▸ **Instructions to follow**: Extract everything in the records below from the line containing "Task: Open the Page Layout ribbon tab" down to the line containing "Looking at the screenshot, I should click(14, 508).", both included, and reproduce those lines verbatim.

▸ **Input material**:
-- Begin --
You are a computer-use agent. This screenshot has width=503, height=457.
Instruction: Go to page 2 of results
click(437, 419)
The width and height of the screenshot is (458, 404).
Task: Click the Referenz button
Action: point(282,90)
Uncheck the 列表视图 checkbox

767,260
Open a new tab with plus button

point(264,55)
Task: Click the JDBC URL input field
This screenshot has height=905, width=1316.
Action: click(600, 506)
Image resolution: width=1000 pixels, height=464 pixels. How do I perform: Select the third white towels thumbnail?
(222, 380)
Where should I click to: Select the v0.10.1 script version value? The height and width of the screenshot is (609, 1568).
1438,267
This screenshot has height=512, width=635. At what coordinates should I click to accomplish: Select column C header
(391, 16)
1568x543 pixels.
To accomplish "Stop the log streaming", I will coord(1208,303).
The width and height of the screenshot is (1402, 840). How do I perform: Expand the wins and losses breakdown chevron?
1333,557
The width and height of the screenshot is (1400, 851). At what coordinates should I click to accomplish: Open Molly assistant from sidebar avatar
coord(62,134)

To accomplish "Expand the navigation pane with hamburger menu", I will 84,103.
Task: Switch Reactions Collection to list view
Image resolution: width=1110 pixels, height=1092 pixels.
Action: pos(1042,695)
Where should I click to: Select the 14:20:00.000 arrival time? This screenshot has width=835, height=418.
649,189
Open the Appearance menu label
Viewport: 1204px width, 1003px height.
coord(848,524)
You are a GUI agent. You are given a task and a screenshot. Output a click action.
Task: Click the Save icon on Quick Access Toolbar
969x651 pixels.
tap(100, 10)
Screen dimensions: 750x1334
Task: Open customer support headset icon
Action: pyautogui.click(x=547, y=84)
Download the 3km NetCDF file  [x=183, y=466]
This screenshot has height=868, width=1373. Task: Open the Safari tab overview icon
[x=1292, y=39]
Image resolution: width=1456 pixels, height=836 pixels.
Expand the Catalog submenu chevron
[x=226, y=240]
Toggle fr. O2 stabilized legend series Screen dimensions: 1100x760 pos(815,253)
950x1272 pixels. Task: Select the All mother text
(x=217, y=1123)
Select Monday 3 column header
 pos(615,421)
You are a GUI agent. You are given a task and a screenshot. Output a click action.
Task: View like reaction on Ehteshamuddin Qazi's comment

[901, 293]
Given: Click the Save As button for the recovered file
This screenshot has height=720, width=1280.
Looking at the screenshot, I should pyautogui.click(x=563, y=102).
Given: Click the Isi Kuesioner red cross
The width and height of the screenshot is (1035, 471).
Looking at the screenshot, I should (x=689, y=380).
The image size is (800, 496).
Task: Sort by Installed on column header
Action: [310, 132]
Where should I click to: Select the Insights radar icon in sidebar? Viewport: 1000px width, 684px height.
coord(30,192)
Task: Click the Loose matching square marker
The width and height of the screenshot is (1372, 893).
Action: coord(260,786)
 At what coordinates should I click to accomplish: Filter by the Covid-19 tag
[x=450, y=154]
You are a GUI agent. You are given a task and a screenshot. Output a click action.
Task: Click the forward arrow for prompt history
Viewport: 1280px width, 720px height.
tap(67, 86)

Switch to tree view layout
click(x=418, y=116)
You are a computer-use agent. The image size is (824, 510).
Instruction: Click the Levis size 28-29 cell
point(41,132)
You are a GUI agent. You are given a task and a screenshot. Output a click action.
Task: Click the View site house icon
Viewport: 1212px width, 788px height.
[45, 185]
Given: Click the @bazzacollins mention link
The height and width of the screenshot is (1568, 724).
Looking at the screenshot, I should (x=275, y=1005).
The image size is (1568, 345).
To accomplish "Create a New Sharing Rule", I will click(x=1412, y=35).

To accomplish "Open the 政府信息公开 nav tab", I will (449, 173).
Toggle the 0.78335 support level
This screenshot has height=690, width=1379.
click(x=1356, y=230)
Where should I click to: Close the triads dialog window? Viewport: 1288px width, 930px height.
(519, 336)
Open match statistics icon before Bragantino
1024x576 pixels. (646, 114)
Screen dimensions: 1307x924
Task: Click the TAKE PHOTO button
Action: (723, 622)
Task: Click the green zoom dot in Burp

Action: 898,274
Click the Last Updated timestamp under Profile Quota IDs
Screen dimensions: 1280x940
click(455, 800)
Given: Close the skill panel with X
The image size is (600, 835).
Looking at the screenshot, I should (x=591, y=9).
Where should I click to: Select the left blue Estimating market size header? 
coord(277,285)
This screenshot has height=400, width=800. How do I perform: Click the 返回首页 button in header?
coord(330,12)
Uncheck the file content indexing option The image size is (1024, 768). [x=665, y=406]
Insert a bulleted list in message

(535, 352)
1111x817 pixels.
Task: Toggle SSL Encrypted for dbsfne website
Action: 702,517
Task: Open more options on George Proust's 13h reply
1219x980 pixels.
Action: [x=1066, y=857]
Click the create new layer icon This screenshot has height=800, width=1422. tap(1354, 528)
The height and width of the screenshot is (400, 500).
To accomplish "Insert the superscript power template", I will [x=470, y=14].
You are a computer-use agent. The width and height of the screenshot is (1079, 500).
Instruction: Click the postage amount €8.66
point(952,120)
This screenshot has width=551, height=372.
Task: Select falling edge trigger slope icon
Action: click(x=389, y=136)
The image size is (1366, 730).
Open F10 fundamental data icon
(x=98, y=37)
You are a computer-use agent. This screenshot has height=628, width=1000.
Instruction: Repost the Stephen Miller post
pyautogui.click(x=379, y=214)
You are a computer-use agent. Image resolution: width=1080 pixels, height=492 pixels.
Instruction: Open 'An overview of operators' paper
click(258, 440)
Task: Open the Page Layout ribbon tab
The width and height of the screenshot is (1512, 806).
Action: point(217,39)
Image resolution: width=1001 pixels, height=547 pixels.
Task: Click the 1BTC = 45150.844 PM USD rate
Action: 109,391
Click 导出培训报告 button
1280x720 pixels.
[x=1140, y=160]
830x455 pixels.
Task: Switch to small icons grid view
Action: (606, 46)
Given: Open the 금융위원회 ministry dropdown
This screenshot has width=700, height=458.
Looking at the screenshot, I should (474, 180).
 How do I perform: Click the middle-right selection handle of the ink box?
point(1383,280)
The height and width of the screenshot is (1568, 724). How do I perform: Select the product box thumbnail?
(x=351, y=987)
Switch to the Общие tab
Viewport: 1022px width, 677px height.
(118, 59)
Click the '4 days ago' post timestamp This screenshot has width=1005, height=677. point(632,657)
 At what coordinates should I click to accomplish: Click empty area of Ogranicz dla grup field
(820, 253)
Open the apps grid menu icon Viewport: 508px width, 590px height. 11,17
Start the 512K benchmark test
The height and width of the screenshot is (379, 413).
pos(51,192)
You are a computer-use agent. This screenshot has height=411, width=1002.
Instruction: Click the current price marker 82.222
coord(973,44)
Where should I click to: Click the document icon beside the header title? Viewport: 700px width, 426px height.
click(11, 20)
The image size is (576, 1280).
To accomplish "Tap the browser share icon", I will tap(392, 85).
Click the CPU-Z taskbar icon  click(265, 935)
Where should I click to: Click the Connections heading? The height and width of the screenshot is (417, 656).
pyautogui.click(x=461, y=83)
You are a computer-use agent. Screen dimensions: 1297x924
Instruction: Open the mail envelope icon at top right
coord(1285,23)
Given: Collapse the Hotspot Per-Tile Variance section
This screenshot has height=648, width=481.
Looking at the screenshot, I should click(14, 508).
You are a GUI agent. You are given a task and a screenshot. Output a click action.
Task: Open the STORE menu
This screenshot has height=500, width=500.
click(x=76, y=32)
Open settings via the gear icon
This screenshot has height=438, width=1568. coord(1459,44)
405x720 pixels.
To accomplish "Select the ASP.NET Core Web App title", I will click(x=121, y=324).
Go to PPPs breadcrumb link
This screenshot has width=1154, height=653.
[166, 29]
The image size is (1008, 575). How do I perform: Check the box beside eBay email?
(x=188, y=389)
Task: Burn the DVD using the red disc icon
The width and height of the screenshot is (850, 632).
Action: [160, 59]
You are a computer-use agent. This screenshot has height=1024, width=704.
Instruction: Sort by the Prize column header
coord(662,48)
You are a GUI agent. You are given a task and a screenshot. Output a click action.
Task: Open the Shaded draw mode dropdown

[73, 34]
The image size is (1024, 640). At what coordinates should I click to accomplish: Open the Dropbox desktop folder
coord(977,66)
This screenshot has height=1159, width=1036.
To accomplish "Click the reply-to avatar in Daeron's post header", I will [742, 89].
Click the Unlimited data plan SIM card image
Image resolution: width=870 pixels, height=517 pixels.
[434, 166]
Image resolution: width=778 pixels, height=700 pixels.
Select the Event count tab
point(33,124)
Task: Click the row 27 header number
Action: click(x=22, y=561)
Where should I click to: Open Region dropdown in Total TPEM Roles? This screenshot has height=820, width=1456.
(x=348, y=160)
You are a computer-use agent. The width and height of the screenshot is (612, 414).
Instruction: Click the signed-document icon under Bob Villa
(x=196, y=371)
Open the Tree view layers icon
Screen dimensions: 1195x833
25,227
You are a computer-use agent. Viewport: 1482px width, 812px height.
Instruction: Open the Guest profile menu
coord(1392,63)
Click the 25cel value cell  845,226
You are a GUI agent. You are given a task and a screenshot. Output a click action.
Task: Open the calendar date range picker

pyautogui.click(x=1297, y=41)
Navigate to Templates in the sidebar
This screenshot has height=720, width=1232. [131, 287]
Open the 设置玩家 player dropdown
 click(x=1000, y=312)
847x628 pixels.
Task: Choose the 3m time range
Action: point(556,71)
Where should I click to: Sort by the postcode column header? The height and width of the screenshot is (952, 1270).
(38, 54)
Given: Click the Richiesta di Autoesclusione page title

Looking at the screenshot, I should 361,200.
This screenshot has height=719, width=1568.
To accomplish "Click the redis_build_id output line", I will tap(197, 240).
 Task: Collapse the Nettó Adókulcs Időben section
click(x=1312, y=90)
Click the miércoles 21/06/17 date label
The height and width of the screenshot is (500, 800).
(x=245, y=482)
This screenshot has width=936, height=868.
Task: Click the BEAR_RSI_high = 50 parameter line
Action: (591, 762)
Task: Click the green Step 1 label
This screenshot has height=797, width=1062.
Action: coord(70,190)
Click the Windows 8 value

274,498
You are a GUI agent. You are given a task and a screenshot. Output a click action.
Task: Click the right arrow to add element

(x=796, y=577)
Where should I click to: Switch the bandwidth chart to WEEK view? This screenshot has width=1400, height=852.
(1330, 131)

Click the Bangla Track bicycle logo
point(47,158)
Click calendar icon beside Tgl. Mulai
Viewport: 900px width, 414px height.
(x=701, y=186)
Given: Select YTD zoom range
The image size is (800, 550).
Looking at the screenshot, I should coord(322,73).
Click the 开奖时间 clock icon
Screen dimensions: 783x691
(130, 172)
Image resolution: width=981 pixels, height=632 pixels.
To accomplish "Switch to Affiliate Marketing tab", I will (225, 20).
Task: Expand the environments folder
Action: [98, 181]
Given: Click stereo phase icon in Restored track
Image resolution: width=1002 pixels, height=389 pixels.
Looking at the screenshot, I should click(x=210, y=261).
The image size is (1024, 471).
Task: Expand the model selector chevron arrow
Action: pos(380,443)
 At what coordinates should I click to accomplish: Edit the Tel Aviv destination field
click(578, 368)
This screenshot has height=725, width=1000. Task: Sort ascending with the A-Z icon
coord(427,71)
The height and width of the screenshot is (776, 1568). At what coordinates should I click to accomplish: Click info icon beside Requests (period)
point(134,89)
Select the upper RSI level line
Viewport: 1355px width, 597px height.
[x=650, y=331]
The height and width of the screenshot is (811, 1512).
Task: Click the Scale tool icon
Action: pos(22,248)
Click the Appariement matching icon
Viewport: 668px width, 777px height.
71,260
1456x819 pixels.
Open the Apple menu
-- End --
▸ **Written solution**:
Task: Open the Page Layout ribbon tab
The width and height of the screenshot is (1512, 806).
Action: point(217,39)
Image resolution: width=1001 pixels, height=547 pixels.
Task: Click the 1BTC = 45150.844 PM USD rate
Action: 109,391
Click 导出培训报告 button
1280x720 pixels.
[x=1140, y=160]
830x455 pixels.
Task: Switch to small icons grid view
Action: (606, 46)
Given: Open the 금융위원회 ministry dropdown
This screenshot has width=700, height=458.
Looking at the screenshot, I should (474, 180).
 How do I perform: Click the middle-right selection handle of the ink box?
point(1383,280)
The height and width of the screenshot is (1568, 724). How do I perform: Select the product box thumbnail?
(x=351, y=987)
Switch to the Общие tab
Viewport: 1022px width, 677px height.
(118, 59)
Click the '4 days ago' post timestamp This screenshot has width=1005, height=677. point(632,657)
 At what coordinates should I click to accomplish: Click empty area of Ogranicz dla grup field
(820, 253)
Open the apps grid menu icon Viewport: 508px width, 590px height. 11,17
Start the 512K benchmark test
The height and width of the screenshot is (379, 413).
pos(51,192)
You are a computer-use agent. This screenshot has height=411, width=1002.
Instruction: Click the current price marker 82.222
coord(973,44)
Where should I click to: Click the document icon beside the header title? Viewport: 700px width, 426px height.
click(11, 20)
The image size is (576, 1280).
To accomplish "Tap the browser share icon", I will tap(392, 85).
Click the CPU-Z taskbar icon  click(265, 935)
Where should I click to: Click the Connections heading? The height and width of the screenshot is (417, 656).
pyautogui.click(x=461, y=83)
You are a computer-use agent. Screen dimensions: 1297x924
Instruction: Open the mail envelope icon at top right
coord(1285,23)
Given: Collapse the Hotspot Per-Tile Variance section
This screenshot has height=648, width=481.
Looking at the screenshot, I should click(14, 508).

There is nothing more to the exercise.